ドイツで鉄道運転士がストをする真相

 今日2024年3月12日もドイツでは、鉄道運転士のストライキで列車がほとんど動いていない。ドイツ鉄道と鉄道運転士労働組合(GDL)労使交渉がこじれにこじれている。今回の労使交渉では、これで6回目のストライキだ。

 労組側は労使交渉がまとまらないと今後も、波が続くように単発でストライキを続けていくとしている。

ベルリン中央駅の時刻掲示板。12時台には列車が8本しか動いていない。

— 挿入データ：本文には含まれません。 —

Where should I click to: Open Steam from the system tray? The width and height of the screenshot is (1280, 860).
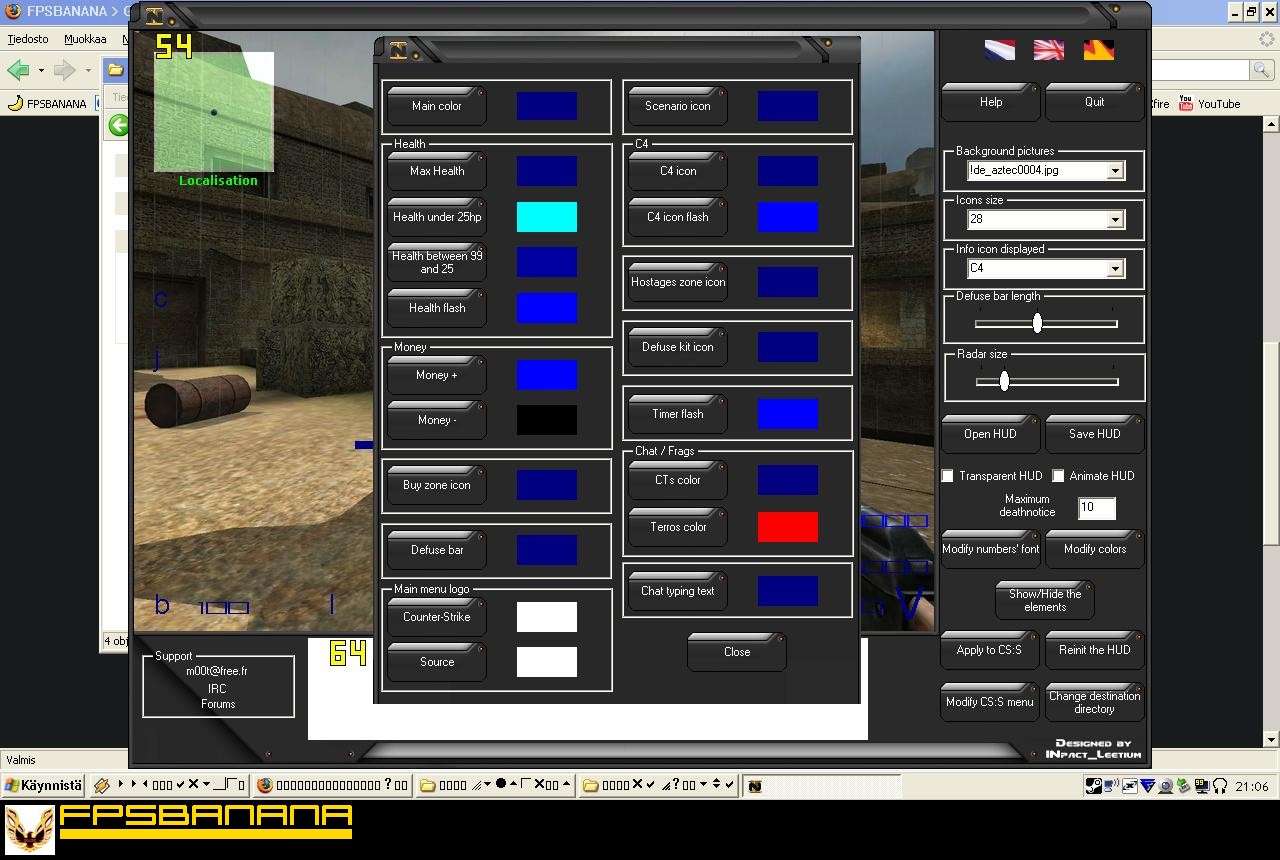click(1093, 786)
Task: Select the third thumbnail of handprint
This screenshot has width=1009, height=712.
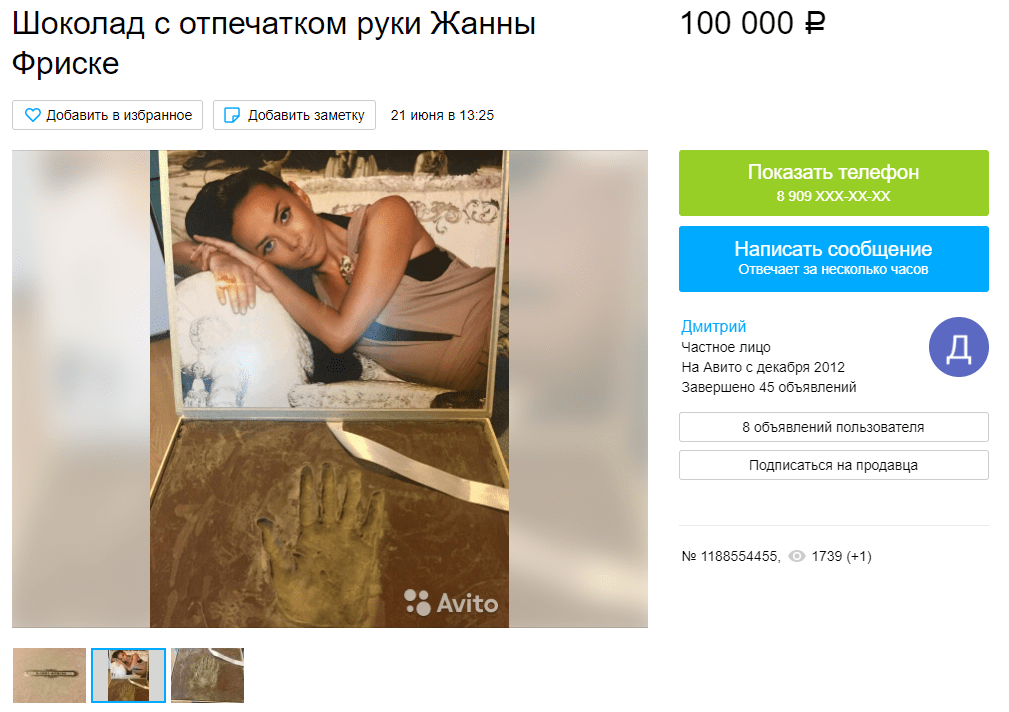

そのうちの6本はローカル線で、ドイツ鉄道ではないローカル線専門の鉄道会社が運行している

 ドイツ鉄道を利用する乗客やメディア、政治はもううんざり。ストライキを続ける労組への風当たりも強くなっている。政治側では、法的に公共交通のストライキを禁止すべきだとの声も出ている。

 それならここで労使が妥協しても、片付く問題なのだろうか。ぼくはそうは思わない。

 根本的な問題は、ドイツ鉄道を民営化して株式市場に上場させるために、過激に効率を求めてコスト削減し、鉄道会社としてもう機能しなくなっていることにある。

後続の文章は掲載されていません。